МАКСИМ РЕЗНИК: Ну, ты про Путина? Он там много говорит, что плохо себя чувствует, не узнает никого. Я не знаю, что это может сказать. Я не знаю, надо психиатрическое обозначение. Про Дурова, мне кажется, на сегодняшний день это вопрос взаимоотношений Дурова и французских правоохранительных органов. Или Дурова и Франции, гражданина Франции. Я не вижу здесь пока вопросов про свободу слова. Если бы Дуров обратился и сказал, вы знаете, душат, Телеграм душат. Этих слов сказано не было. Дуров всех благодарит. Ну, наверное, правильное общественное внимание к этой истории, но мне кажется, истерики уж точно здесь никакой не должно быть. И уж это точно не ключевое событие с точки зрения нашей борьбы за свободу, за свободу слова в том числе. Обсудили, это важная история, она на сегодняшний день закончилась тем, что, я так понимаю, расстались они более-менее довольны друг другом. Ну давайте вернёмся к нашим делам.

ИЛЬЯ РОЖДЕСТВЕНСКИЙ: Не очень далеко разошлись при этом.

МАКСИМ РЕЗНИК: Ну да, ну давайте вернёмся пока к нашим делам, пока несчастному Дурову вроде как особо ничего не угрожает, он нас всех поблагодарил, мы можем заняться как бы…

ИЛЬЯ РОЖДЕСТВЕНСКИЙ: Я только скажу про свободу слова. С одной стороны, да, Павел Дуров, как основатель и руководитель одной из социальных сетей, должен, по идее, взаимодействовать с властями, идти навстречу каким-то правоохранительным органам, отвечать на законные запросы. При этом не надо забывать, что вообще в Европе есть плохая тенденция. Тенденция заключается в том, что периодически европейские власти вспоминают елки палки, есть же сквозное шифрование в чатах, есть же мессенджеры, которые устроены не так как Телеграм, в которых шифрование существует на обоих концах, то есть оба абонент, когда переписываются, все зашифровано, ни в какое облако это, как в случае с Телеграмом, не загружается. И вот к этим перепискам вообще нет никакого доступа у правоохранительных органов. Там просто никто ничего не видит, что внутри происходит. Мессенджер-сигнал, например, устроен таким образом. И периодически европейские власти про это вспоминают. Совсем недавно опять была очередная итерация. Попробовать все это так или иначе запретить и с этим сквозным шифрованием бороться. Это, конечно, плохо Так делать не надо. Европейские власти а-та-та. Но так ли это в случае с Телеграмом, повторюсь, мы ещё до конца не понимаем.

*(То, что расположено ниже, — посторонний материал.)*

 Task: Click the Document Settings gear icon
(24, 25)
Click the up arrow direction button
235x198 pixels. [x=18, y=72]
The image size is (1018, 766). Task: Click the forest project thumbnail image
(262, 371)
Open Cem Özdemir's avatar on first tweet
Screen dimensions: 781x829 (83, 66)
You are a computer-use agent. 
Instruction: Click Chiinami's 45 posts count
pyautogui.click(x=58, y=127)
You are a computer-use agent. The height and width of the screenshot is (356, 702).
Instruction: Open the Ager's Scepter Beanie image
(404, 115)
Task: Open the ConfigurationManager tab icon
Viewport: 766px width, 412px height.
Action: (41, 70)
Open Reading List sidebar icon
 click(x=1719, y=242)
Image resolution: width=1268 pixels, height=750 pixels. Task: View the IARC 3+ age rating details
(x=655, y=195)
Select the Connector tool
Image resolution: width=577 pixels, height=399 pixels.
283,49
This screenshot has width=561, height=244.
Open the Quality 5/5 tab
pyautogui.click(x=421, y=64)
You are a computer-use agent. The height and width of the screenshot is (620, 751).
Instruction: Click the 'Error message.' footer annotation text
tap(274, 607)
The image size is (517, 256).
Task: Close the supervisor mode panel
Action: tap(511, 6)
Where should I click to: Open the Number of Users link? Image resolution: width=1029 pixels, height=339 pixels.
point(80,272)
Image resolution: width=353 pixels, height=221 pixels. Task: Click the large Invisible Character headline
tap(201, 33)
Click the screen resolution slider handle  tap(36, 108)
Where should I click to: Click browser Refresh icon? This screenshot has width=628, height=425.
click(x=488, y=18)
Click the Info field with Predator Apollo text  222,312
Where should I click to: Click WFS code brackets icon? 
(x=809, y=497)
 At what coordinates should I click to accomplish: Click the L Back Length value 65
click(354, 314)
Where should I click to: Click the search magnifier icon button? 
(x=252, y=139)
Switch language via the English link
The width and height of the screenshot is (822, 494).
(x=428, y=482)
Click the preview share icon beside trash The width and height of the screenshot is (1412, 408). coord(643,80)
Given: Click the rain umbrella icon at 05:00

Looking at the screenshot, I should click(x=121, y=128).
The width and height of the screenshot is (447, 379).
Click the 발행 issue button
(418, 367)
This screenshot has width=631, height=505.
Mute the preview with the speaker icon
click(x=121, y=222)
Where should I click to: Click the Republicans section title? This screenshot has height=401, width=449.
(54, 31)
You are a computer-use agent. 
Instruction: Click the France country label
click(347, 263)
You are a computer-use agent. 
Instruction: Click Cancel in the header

МАКСИМ РЕЗНИК: Я думаю, это не европейские власти, это любые спецслужбы, которые, конечно, имеют своих представителей, лоббистов во власти. В какой-то момент они эту атаку возобновляют. Но отличие российского общества от европейского, в данном случае, что в российском обществе они возобновили атаку и только атакуют уже сколько лет. То есть, есть один человек, который может иногда их придержать, а в основном-то он их наоборот всячески распаляет. А в европейском обществе любая такая атака, во-первых, о ней сразу известна, во-вторых, у неё сразу есть противники, начинается дискуссия, баланс интересов иногда склоняется в сторону спецслужб, иногда откатывается. Я с тобой согласен, наша задача, конечно, мы, слава богу, никто здесь к спецслужбам, я надеюсь, не относимся, но Наша задача, конечно, это… Просто наша работа, ваша, как журналистов, как мне кажется, расследователь моя, как политика, человек, который занимается общественной деятельностью, активиста, конечно, любым выползновением спецслужб противостоять всегда делать, чтобы они были под контролем. В этом смысле тут спору нет. Мы должны бдить всегда.

ТАТЬЯНА ФЕЛЬГЕНГАУЭР: Ну да, собственно, в этом и разница, что там, когда что-то делают спецслужбы европейской страны, там сразу про это новости, вопросики, как президент пытается объяснить, что происходит. А в случае с Российской Федерацией…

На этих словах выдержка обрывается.